-------- GIVEN ENTRIES --------

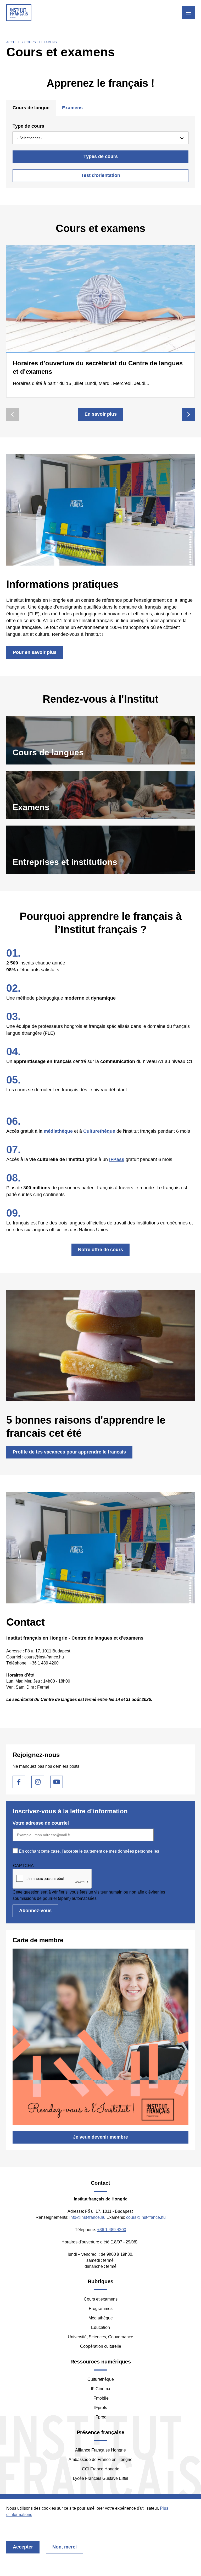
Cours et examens (101, 2299)
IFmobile (100, 2398)
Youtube (56, 1782)
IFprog (100, 2417)
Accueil (13, 42)
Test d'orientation (100, 175)
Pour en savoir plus (35, 652)
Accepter (23, 2547)
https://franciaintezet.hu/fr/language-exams (100, 795)
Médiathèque (100, 2318)
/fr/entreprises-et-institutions (100, 850)
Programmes (101, 2308)
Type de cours (28, 126)
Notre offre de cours (100, 1249)
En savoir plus (101, 414)
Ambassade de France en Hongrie (100, 2459)
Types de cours (100, 156)
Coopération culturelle (100, 2346)
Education (100, 2327)
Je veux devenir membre (100, 2137)
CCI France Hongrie (100, 2469)
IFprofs (100, 2407)
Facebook (19, 1782)
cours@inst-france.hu (146, 2217)
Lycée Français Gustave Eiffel (100, 2478)
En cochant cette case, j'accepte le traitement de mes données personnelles (89, 1851)
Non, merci (64, 2547)
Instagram (37, 1782)
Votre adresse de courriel (41, 1823)
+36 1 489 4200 (111, 2229)
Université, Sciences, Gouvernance (100, 2337)
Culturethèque (100, 2379)
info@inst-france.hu (87, 2217)
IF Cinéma (100, 2389)
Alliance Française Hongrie (100, 2450)
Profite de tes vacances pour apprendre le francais (69, 1452)
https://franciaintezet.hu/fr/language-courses (100, 740)
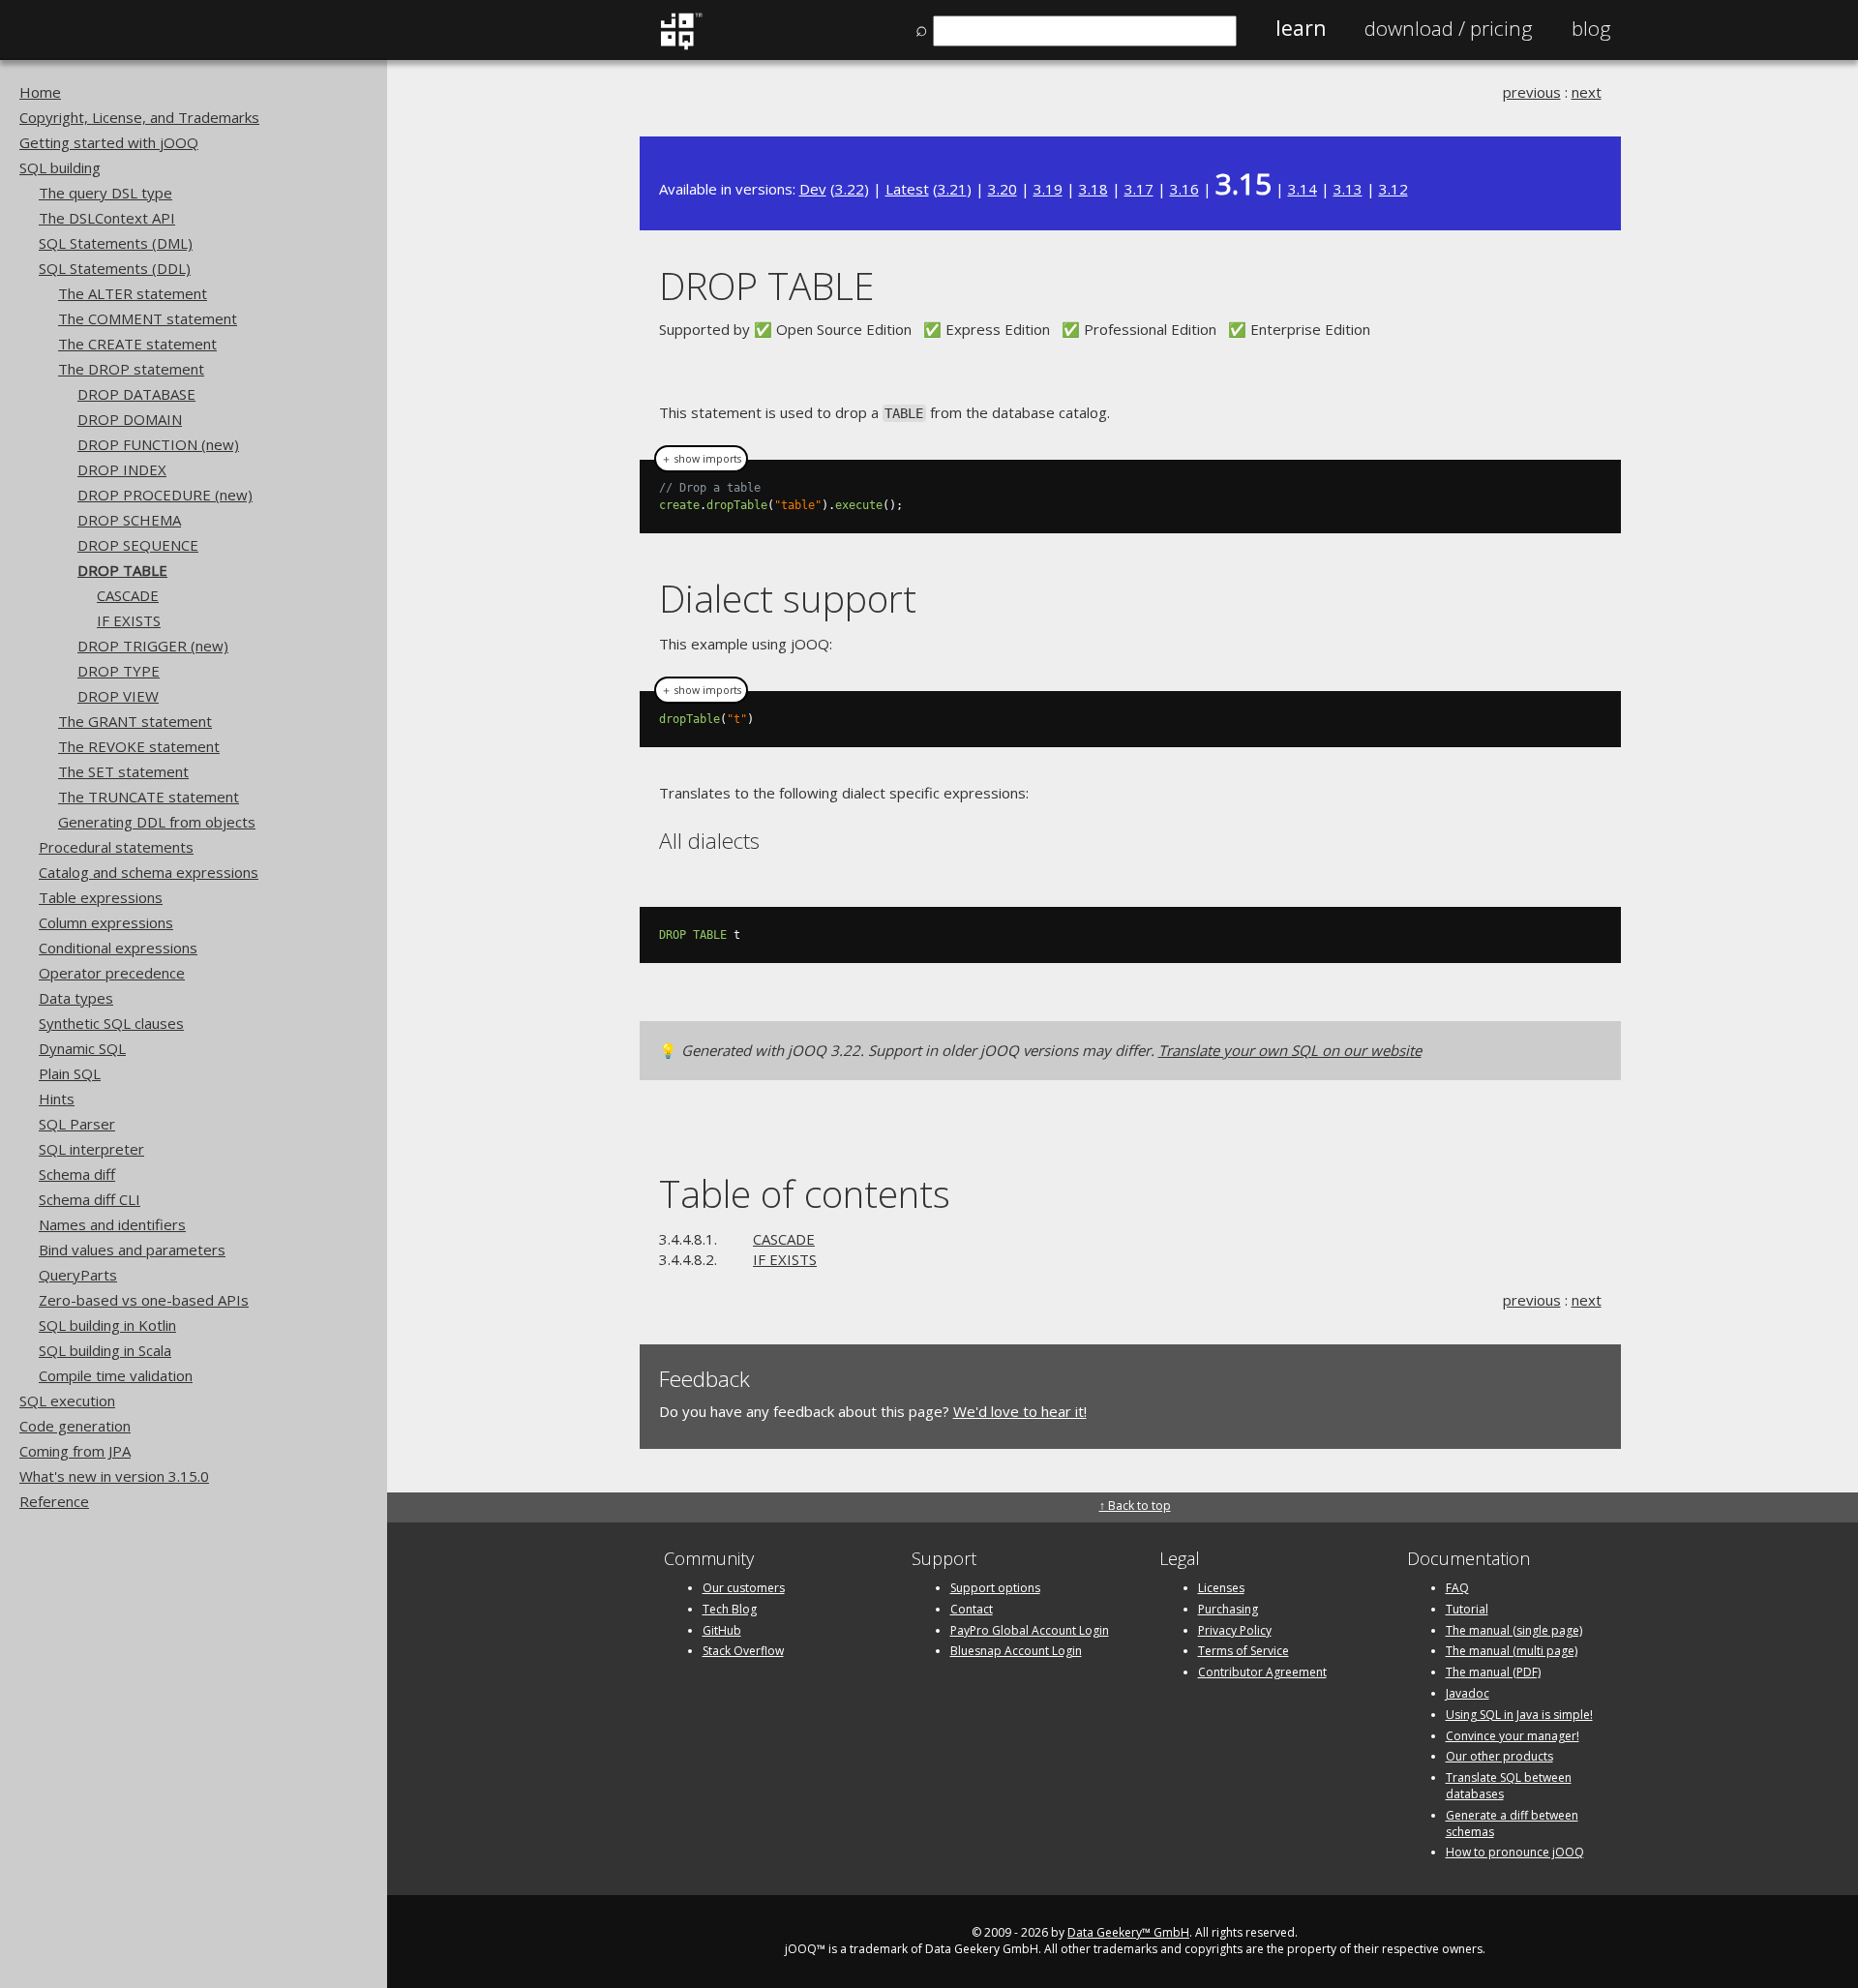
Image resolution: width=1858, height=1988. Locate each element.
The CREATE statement (137, 343)
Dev (812, 188)
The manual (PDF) (1493, 1672)
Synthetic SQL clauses (111, 1023)
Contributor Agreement (1262, 1672)
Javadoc (1467, 1693)
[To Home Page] (681, 45)
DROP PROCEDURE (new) (165, 494)
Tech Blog (730, 1609)
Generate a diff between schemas (1512, 1823)
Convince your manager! (1512, 1736)
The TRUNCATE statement (148, 796)
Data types (76, 998)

--------

TASK DETAILS:
If a picture sits between the line containing "https://franciaintezet.hu/fr/language-courses (100, 740)" and the line containing "Generate a diff between schemas (1512, 1823)", leave it out, and return the lines of that range above exactly, both ends included.

ANSWER TO THIS PROBLEM:
https://franciaintezet.hu/fr/language-courses (100, 740)
Image resolution: width=1858, height=1988. Locate each element.
The CREATE statement (137, 343)
Dev (812, 188)
The manual (PDF) (1493, 1672)
Synthetic SQL clauses (111, 1023)
Contributor Agreement (1262, 1672)
Javadoc (1467, 1693)
[To Home Page] (681, 45)
DROP PROCEDURE (new) (165, 494)
Tech Blog (730, 1609)
Generate a diff between schemas (1512, 1823)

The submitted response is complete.